Dynamic Data Objects is a library that makes it easy to model complex structures of data in memory. Then, you can easily serialize to/from it using a variety of data serialization techniques including: CBOR, JSON, MessagePack, BSON, UBJSON, Smile, and Amazon's ION (binary style only)
There are two main co-dependent aspects to Dynamic Data Objects that are at play here.
- In-Memory Object Model: DataObjects is a library of code that provides a few classes that can be used to model a dynamic hierarchical structure of data in memory. In concept, it's similar to a "variant" or "oleVariant" data type that's available in some programming languages. A dataObject can hold a value in memory and that value would be one of many possible data types such as a signed integer, a double floating point number, a string, etc. It also has a few different types of collections like arrays or maps (key-value collections). DataObjects supports two key-value collections types: Sparse Arrays (a key-value map where the key is an integer), and a Frame (a key-value map where the key is a string. These are sometimes called dictionaries, maps, etc.)
- Serialization: The primary purpose here is to take a DataObject that may hold a complex hierarchy of data in memory and serialize it into a stream of bytes that can be sent over a network, saved to a file, etc. It could be used for server-to-server communications, client-to-server communication, data or preference persistence, etc. Ultimately, however, the DataObject can be serialized to a stream and another DataObject elsewhere can read that stream and built an exact in-memory clone of the original. In most cases, this is done without any data loss or data translation. However, some of the serializations supported, such as JSON, do a very poor job of modeling data, so when using certain serializations, there must be some translations taking place. For example, a GUID data value will be serialized in JSON as a string because JSON doesn't have native support for the GUID data type.

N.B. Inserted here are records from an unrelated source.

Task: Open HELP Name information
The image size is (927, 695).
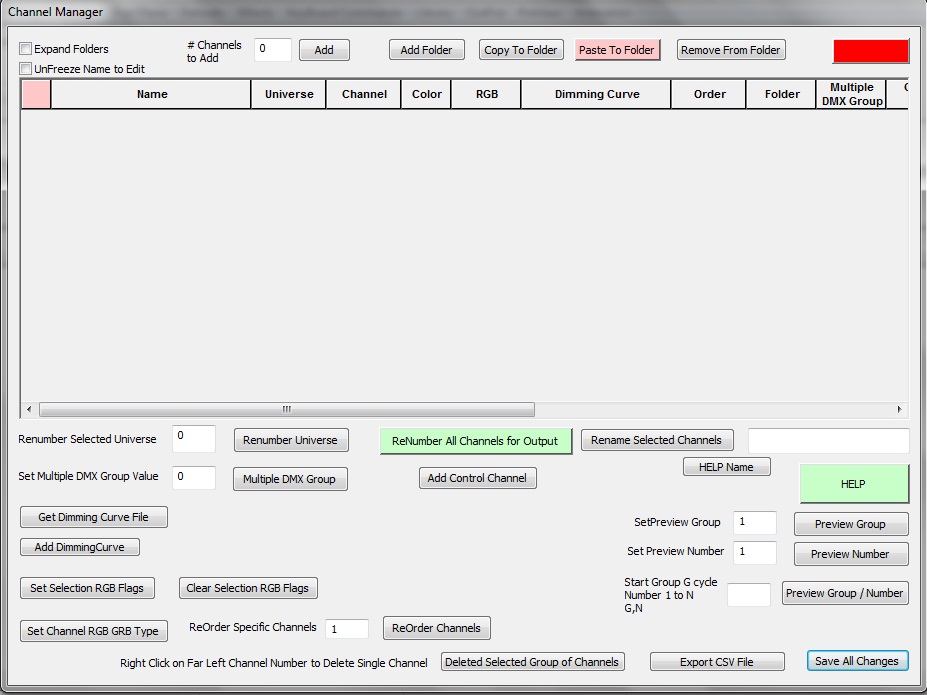Action: (726, 466)
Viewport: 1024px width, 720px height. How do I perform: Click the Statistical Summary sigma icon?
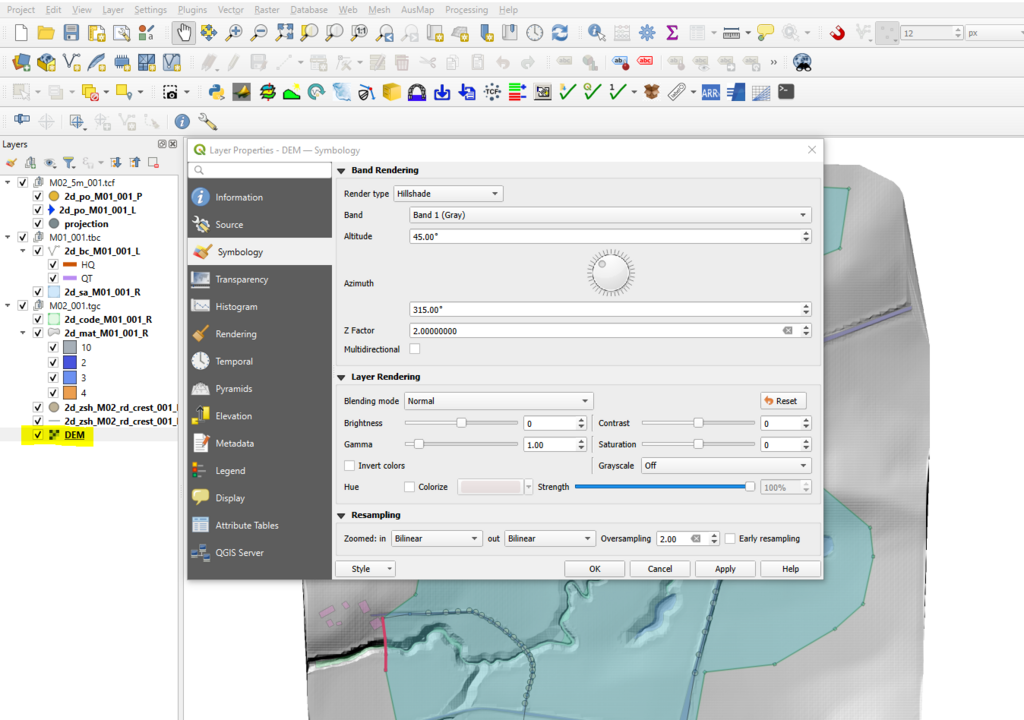672,33
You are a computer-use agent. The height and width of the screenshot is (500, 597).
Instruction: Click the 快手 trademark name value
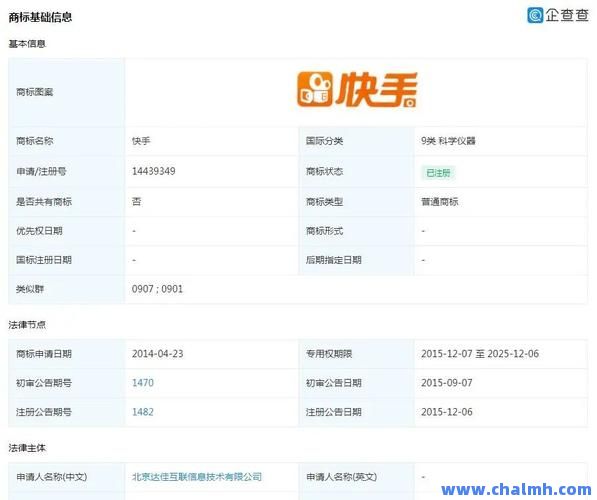[x=141, y=141]
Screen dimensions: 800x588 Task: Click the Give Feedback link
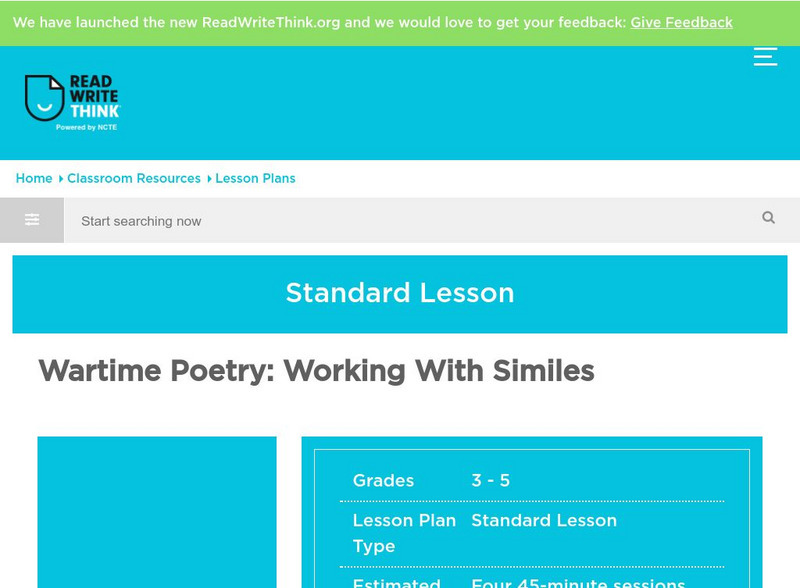pos(681,22)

Of course, there are many trade-offs that need to be dealt with such as memory consumption, CPU processing and stream size, etc. that are at conflict with one another with any library like this. There are also other considerations such as complexity, dependencies, incompatibilities, code size, portability, etc. that have to be considered. So, I first defined a few design principles that I will follow as a guide when coding the library. See the other page listing the design principles.
This is a Delphi library. I am making sure it works correctly for Win32 and Win64 right now. Eventually I'll make sure it works for Android, IOS and Linux too but not until I think the first version is solid enough to start putting time into testing with these other targets.
The only thing you need to do use the core of data objects is to include "dataObjects" in a uses clause.
For each serialization you want to use, just include the source code for it in a uses clause.
That's it. No dlls needed. No other dependencies.
I do have a few additional utilities included in the source such as a Save-As dialog that understands the registry of serializers that are included in a project.
I seriously doubt this code will work in other pascal based environments such as Lazarus/free pascal, but maybe.
Since I use Delphi most of the time, my primary use for DataObjects will be within applications written in Delphi. The most common use cases that I use this library for are:
- syncing structured data models between servers
- Pulling data from MongoDB using BSON,
- Publishing HTTP services to browser javascript clients using JSON
- Persisting complex preferences for an application instead of using an *.ini file or the registry.
- Syncing structured data models and calling remote procedure calls between a client and a server.
- Saving logs that have a bit more complex data than just text. That way I can mine the logs later if I want to extract good data and do analytics on something.